According to a report by Axios, about 250 people attended the online event on May 31. On June 7, when Zhou tried to login to his Zoom account, he got a message that his account has been shut down. The report further states that he contacted Zoom over email over the issue but hasn’t received any response.
The organisers of the online event told Axios that they were “outraged” by what Zoom had done. “As the most commercially popular meeting software worldwide, Zoom is essential as an unbanned outreach to Chinese audiences remembering and commemorating Tiananmen Massacre during the coronavirus pandemic,” the organisers said in a statement.
On its part Zoom told Axios that “Just like any global company, we must comply with applicable laws in the jurisdictions where we operate. When a meeting is held across different countries, the participants within those countries are required to comply with their respective local laws. We aim to limit the actions we take to those necessary to comply with local law and continuously review and improve our process on these matters,” before adding that, “We have reactivated the US-based account.”

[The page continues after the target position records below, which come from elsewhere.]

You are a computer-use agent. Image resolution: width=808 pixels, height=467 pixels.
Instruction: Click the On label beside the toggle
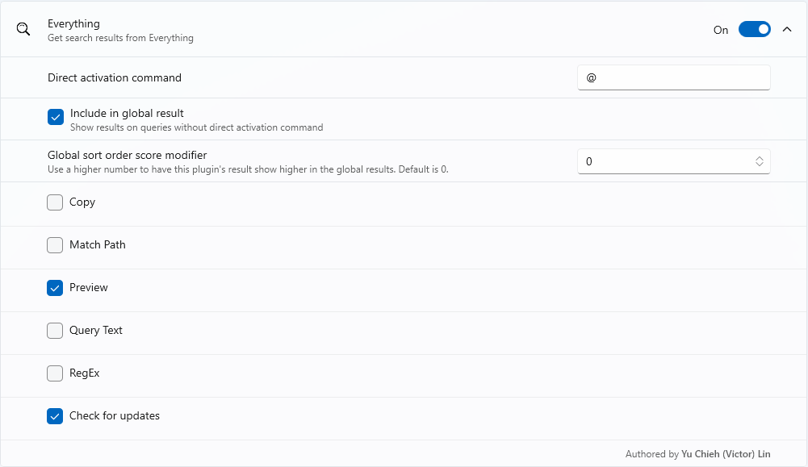coord(721,29)
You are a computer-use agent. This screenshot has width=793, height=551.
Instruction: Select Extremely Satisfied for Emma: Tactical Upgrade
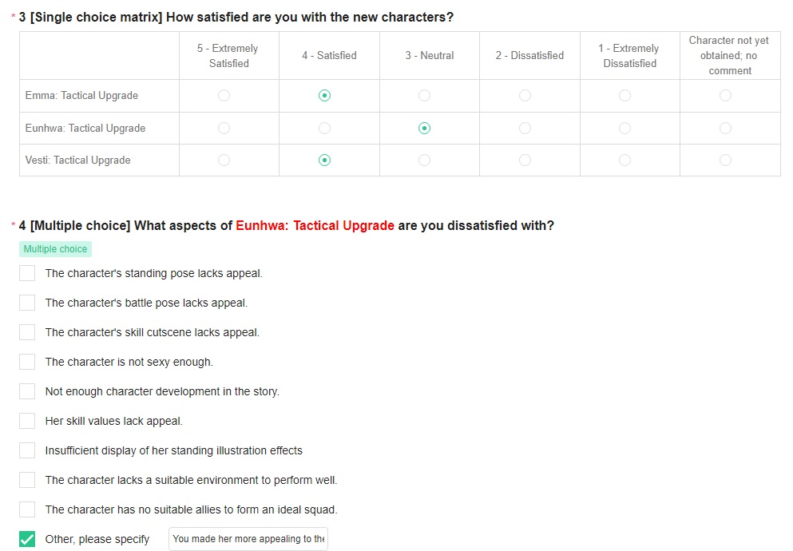click(x=224, y=96)
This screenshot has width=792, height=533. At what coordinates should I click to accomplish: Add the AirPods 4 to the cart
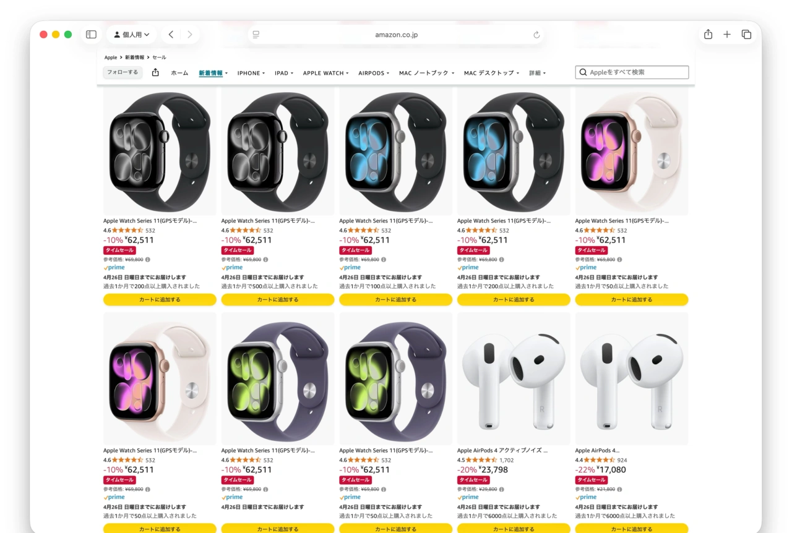point(631,529)
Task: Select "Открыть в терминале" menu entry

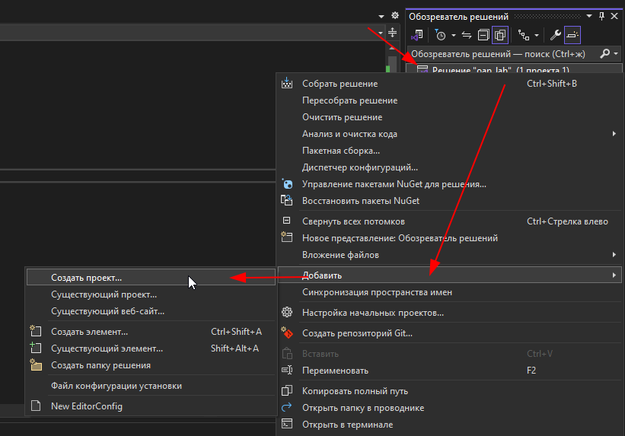Action: click(x=347, y=425)
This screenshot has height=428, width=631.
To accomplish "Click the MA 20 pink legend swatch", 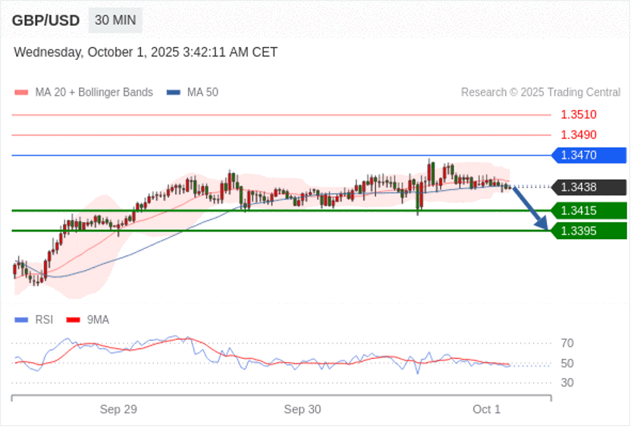I will (x=22, y=93).
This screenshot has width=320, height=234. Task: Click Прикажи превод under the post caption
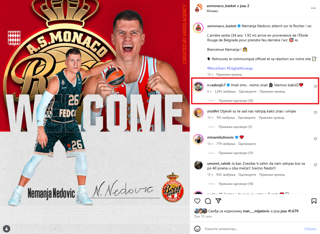click(x=229, y=75)
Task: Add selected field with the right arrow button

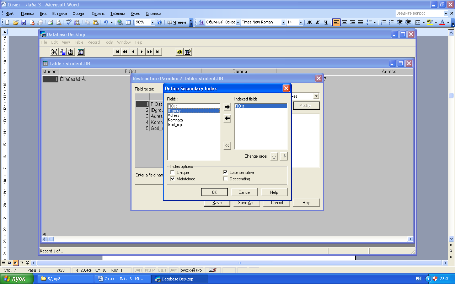Action: click(228, 107)
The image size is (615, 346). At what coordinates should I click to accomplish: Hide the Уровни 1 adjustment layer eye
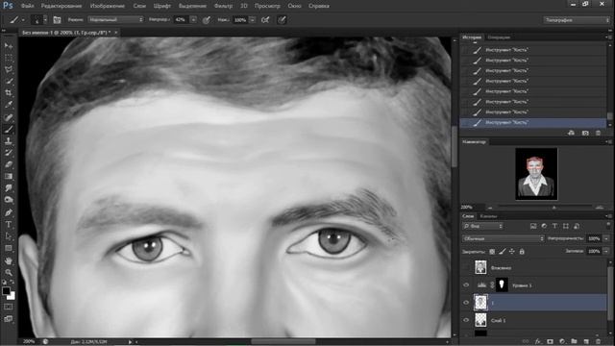click(466, 285)
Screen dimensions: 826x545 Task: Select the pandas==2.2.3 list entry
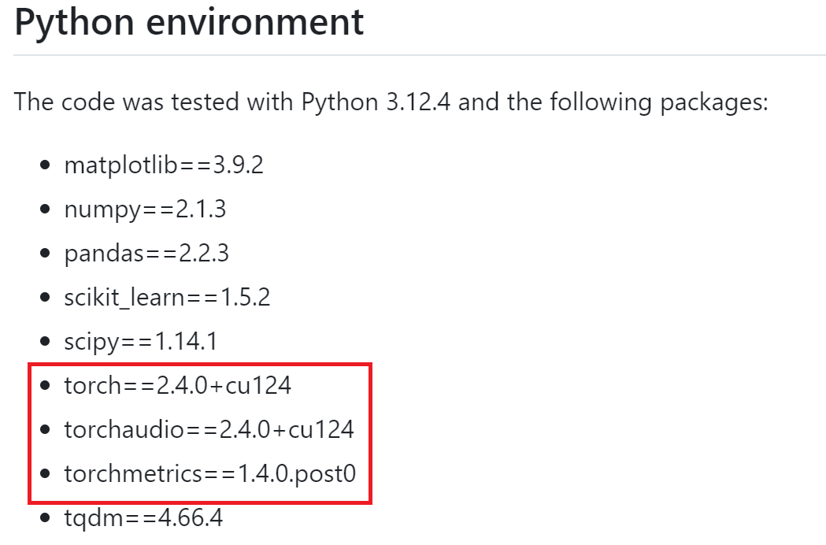(146, 254)
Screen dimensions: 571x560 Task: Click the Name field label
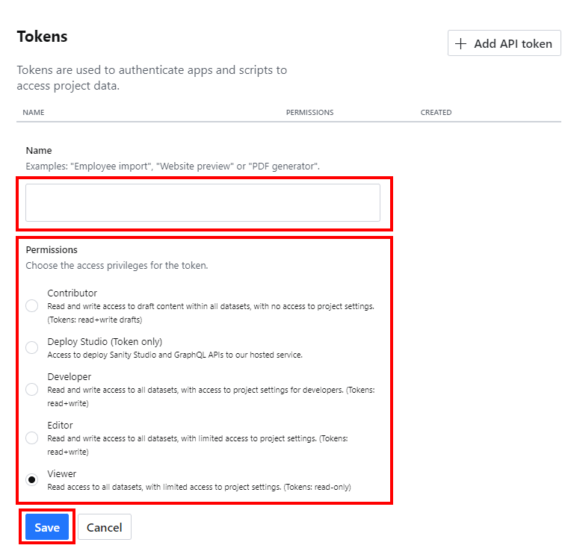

Interestingly, back in 2019, LinkedIn too had suspended Zhou’s account. However, after social media outrage, LinkedIn had reactivated the activist’s account.
Zoom, meanwhile, has gone from strength to strength in the last three months and has become a household name. Zoom has approximately over 300 million users all over the globe. However, questions about user security and privacy still loom large and the company has been introducing features to improve it. Even though the company is a US-based company, its “links” to China have been raised by many investors and security analysts.